═════ Working data ═════

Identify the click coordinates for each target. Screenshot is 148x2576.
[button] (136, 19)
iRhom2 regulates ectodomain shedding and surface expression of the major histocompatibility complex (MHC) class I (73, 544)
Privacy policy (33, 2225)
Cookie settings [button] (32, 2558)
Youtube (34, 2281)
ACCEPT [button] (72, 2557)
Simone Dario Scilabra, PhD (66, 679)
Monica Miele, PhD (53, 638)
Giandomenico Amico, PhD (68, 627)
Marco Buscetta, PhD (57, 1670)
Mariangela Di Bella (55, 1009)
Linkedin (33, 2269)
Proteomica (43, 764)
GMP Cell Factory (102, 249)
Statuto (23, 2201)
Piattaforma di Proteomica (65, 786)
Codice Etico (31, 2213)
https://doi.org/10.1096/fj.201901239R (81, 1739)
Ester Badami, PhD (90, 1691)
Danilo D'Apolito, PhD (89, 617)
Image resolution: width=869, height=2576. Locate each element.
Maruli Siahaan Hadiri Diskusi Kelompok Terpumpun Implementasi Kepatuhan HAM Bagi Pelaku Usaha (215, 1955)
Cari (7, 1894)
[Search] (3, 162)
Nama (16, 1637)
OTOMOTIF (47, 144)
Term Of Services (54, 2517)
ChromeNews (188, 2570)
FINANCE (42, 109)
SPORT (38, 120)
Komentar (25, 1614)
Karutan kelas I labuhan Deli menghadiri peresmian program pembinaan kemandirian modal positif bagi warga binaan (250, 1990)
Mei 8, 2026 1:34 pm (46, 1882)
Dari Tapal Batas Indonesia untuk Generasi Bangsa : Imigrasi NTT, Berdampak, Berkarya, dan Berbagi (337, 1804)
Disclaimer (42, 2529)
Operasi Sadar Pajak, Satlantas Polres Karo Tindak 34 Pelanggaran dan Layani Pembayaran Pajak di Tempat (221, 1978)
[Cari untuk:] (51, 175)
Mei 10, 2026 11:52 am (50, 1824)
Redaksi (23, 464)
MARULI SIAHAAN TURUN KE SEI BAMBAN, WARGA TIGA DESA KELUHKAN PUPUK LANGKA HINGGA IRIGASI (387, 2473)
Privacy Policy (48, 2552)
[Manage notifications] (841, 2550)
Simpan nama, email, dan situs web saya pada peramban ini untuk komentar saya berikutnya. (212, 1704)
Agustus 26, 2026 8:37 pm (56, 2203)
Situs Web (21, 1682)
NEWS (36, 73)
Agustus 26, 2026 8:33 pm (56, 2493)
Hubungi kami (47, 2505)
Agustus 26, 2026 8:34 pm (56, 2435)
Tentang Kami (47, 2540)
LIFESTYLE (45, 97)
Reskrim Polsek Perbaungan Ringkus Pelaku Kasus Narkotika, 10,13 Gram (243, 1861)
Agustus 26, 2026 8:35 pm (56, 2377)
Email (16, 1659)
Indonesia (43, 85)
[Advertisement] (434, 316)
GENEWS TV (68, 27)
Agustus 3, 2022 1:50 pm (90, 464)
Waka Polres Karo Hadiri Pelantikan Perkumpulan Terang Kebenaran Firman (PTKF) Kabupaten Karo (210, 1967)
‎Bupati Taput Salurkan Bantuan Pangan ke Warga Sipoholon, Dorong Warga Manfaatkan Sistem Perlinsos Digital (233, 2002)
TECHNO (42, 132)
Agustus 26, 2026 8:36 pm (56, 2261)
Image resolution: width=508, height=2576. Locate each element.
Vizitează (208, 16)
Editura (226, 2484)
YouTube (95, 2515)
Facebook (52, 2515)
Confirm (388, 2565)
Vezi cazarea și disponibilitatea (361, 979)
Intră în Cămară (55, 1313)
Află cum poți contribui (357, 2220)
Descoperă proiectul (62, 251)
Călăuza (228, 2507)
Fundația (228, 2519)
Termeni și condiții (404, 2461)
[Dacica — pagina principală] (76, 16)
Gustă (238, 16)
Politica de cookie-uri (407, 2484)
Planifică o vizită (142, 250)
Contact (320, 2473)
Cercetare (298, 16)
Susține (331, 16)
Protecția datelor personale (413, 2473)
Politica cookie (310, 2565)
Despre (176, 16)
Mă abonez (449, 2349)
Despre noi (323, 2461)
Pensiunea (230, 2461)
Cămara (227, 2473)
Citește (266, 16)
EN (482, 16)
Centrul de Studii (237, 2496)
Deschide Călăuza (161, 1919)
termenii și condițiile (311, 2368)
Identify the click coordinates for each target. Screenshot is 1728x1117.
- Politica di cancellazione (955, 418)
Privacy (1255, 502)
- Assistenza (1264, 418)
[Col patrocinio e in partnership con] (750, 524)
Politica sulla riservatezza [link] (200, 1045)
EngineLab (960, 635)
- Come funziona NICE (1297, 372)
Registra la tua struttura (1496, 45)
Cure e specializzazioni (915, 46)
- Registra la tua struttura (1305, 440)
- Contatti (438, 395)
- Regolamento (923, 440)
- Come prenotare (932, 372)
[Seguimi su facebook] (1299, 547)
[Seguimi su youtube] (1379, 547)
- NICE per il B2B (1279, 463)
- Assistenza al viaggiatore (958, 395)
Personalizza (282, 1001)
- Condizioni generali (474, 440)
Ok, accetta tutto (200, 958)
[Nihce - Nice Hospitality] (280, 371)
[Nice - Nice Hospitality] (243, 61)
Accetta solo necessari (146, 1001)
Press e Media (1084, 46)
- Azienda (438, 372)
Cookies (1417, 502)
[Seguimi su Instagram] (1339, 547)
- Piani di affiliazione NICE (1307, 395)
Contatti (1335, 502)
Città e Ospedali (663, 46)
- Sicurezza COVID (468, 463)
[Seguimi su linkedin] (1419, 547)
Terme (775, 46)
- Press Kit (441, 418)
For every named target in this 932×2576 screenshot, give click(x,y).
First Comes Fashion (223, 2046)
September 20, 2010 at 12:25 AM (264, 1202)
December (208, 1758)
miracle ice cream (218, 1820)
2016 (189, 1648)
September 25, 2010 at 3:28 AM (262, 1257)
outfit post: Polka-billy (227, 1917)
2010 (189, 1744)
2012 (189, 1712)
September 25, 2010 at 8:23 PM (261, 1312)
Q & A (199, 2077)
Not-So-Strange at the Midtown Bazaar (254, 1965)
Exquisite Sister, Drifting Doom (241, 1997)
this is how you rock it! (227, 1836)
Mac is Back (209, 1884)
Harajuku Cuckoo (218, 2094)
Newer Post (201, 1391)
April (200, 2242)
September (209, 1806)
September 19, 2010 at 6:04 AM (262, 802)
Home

═════

• **Task description**
Write out exactly the lines above between the line with "Nama (16, 1637)" and the line with "[Advertisement] (434, 316)", inclusive, and nothing beyond them.

• **Written solution**
Nama (16, 1637)
OTOMOTIF (47, 144)
Term Of Services (54, 2517)
ChromeNews (188, 2570)
FINANCE (42, 109)
SPORT (38, 120)
Komentar (25, 1614)
Karutan kelas I labuhan Deli menghadiri peresmian program pembinaan kemandirian modal positif bagi warga binaan (250, 1990)
Mei 8, 2026 1:34 pm (46, 1882)
Dari Tapal Batas Indonesia untuk Generasi Bangsa : Imigrasi NTT, Berdampak, Berkarya, dan Berbagi (337, 1804)
Disclaimer (42, 2529)
Operasi Sadar Pajak, Satlantas Polres Karo Tindak 34 Pelanggaran dan Layani Pembayaran Pajak di Tempat (221, 1978)
[Cari untuk:] (51, 175)
Mei 10, 2026 11:52 am (50, 1824)
Redaksi (23, 464)
MARULI SIAHAAN TURUN KE SEI BAMBAN, WARGA TIGA DESA KELUHKAN PUPUK LANGKA HINGGA IRIGASI (387, 2473)
Privacy Policy (48, 2552)
[Manage notifications] (841, 2550)
Simpan nama, email, dan situs web saya pada peramban ini untuk komentar saya berikutnya. (212, 1704)
Agustus 26, 2026 8:37 pm (56, 2203)
Situs Web (21, 1682)
NEWS (36, 73)
Agustus 26, 2026 8:33 pm (56, 2493)
Hubungi kami (47, 2505)
Agustus 26, 2026 8:34 pm (56, 2435)
Tentang Kami (47, 2540)
LIFESTYLE (45, 97)
Reskrim Polsek Perbaungan Ringkus Pelaku Kasus Narkotika, 10,13 Gram (243, 1861)
Agustus 26, 2026 8:35 pm (56, 2377)
Email (16, 1659)
Indonesia (43, 85)
[Advertisement] (434, 316)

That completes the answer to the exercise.